依頼内容:
下の文書抜粋は、お風呂を表す手遊びについて書かれています。次の1.〜3.の記述は本文と合っていますか。それぞれ「はい」か「いいえ」で答え、決め手となる本文の語句をそのまま引用してください。
1. この手遊びは「日本全国児童遊戯法」に載っている。
2. 右手の甲は洗い場を表している。
3. 風呂釜は左手の親指と人差し指の二本で作る。

文書抜粋:
----
この手芸は段々湯とか、単にお風呂ともいわれ、「日本全国児童遊戯法」明治34年にも載っている割合と有名な手芸です。

小さい頃におばあちゃんやおじいちゃんに教えてもらった、なんて人も多いみたいですね。

 

手芸の中でも、「風呂」という

動物でも人でもないものを象る、変わり種ですね。

 

このお風呂、ギミックが凝っています。

右手の甲が脱衣所、

右手の中指薬指小指と左手の中指薬指小指を組み合わせたところが洗い場、

左手の親指人差し指、右手の人差し指の三本で風呂釜、

右手の親指でふいごor火吹き竹を、表しています。

複雑ですね。

 

子どもには、人差し指と中指で人間をやってもらい、

トコトコと脱衣所で服脱いでカゴに入れて、

洗い場でかけ湯してお風呂に入るのです。
----
提供データ:
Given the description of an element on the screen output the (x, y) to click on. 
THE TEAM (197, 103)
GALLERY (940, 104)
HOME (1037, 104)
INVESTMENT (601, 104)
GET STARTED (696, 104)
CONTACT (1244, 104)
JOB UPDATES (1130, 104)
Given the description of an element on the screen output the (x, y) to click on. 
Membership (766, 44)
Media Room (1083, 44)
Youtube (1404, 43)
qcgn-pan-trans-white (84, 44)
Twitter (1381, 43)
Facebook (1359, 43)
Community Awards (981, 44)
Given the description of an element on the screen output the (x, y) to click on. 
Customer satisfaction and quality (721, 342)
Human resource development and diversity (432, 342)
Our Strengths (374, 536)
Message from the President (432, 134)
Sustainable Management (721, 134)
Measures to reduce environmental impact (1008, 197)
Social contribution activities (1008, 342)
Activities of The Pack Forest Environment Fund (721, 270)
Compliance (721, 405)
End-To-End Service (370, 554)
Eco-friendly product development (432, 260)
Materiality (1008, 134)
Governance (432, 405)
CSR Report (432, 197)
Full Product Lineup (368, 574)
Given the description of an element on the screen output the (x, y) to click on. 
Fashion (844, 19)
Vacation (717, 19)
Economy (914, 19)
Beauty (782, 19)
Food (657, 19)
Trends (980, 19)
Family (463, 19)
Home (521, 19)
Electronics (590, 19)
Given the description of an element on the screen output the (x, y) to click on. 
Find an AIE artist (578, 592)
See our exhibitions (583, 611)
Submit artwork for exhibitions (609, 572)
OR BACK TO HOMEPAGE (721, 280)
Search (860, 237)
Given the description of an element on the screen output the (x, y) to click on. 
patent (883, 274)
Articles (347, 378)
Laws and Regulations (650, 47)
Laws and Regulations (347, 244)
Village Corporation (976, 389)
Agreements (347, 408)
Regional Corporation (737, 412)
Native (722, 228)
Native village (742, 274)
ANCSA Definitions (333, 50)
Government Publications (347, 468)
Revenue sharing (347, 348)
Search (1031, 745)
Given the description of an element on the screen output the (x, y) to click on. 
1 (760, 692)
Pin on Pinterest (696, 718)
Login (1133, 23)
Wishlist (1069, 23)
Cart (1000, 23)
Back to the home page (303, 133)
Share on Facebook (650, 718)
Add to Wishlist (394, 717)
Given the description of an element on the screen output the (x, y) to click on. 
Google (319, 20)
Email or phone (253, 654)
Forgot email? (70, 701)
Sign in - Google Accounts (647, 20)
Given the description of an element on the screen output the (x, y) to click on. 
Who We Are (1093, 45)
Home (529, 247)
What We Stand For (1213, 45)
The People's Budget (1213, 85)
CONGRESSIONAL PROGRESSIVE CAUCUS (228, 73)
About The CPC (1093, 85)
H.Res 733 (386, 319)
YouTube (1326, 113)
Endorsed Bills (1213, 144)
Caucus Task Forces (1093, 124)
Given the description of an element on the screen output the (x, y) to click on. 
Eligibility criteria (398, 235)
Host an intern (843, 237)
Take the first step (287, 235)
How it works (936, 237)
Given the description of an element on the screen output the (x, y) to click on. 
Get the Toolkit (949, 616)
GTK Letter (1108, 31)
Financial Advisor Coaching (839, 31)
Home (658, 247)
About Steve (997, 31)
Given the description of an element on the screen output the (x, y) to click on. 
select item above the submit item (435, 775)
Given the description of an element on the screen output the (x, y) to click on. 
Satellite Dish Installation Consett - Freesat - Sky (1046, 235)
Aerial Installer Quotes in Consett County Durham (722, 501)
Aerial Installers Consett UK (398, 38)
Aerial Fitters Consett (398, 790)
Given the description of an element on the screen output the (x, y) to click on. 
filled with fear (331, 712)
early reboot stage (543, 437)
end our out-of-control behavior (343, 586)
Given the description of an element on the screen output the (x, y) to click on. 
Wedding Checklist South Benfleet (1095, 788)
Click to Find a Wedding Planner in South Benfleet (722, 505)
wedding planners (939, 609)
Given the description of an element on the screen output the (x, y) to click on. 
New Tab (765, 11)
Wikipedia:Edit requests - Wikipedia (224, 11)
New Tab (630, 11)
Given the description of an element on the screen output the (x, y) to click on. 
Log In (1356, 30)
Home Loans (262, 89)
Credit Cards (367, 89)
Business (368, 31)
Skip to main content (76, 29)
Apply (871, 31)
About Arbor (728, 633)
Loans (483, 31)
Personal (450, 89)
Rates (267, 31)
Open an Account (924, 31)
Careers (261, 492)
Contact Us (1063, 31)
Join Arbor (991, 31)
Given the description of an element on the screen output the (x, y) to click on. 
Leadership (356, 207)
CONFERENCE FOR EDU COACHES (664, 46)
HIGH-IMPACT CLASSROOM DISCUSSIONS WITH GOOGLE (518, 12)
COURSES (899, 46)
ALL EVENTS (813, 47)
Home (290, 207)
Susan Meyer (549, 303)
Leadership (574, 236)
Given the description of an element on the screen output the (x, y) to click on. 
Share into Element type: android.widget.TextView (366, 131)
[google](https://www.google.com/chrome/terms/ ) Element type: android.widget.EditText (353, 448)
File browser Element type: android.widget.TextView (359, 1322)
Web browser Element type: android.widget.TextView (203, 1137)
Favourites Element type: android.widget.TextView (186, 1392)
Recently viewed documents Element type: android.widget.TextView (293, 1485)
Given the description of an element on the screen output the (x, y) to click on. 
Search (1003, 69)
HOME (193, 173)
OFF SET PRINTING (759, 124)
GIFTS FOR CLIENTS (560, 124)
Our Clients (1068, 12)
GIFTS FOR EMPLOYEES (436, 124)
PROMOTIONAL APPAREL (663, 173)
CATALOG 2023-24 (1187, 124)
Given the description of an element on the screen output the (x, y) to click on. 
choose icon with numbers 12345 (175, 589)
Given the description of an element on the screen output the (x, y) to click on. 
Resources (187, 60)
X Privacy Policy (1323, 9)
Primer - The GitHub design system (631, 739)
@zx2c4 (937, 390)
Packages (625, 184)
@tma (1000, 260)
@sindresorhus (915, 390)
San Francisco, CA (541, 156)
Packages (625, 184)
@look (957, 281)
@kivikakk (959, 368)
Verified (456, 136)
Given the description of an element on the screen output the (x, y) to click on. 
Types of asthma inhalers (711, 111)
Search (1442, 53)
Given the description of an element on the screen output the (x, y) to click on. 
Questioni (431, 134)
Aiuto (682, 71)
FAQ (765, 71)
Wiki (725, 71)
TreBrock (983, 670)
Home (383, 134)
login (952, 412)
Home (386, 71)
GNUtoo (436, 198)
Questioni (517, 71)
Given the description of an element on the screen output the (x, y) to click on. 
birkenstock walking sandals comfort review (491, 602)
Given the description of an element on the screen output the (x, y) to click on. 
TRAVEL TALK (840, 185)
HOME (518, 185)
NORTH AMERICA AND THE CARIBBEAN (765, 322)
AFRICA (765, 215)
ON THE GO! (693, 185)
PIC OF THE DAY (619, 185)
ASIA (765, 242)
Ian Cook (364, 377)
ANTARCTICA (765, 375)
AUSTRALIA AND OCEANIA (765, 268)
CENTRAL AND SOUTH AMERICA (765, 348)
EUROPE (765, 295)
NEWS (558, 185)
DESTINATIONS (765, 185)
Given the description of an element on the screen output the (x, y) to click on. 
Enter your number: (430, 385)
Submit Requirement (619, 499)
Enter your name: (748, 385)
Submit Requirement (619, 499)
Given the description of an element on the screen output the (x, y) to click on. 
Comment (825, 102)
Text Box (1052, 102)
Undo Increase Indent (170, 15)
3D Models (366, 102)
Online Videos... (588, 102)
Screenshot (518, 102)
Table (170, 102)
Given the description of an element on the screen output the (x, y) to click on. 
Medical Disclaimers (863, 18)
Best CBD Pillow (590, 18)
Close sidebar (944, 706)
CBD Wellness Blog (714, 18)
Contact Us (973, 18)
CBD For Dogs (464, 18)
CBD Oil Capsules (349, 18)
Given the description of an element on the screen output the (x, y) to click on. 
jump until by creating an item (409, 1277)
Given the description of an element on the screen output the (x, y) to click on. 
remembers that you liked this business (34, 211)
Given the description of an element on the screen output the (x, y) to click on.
----
回答:
1. はい。『「日本全国児童遊戯法」明治34年にも載っている』
2. いいえ。「右手の甲が脱衣所」
3. いいえ。「左手の親指人差し指、右手の人差し指の三本で風呂釜」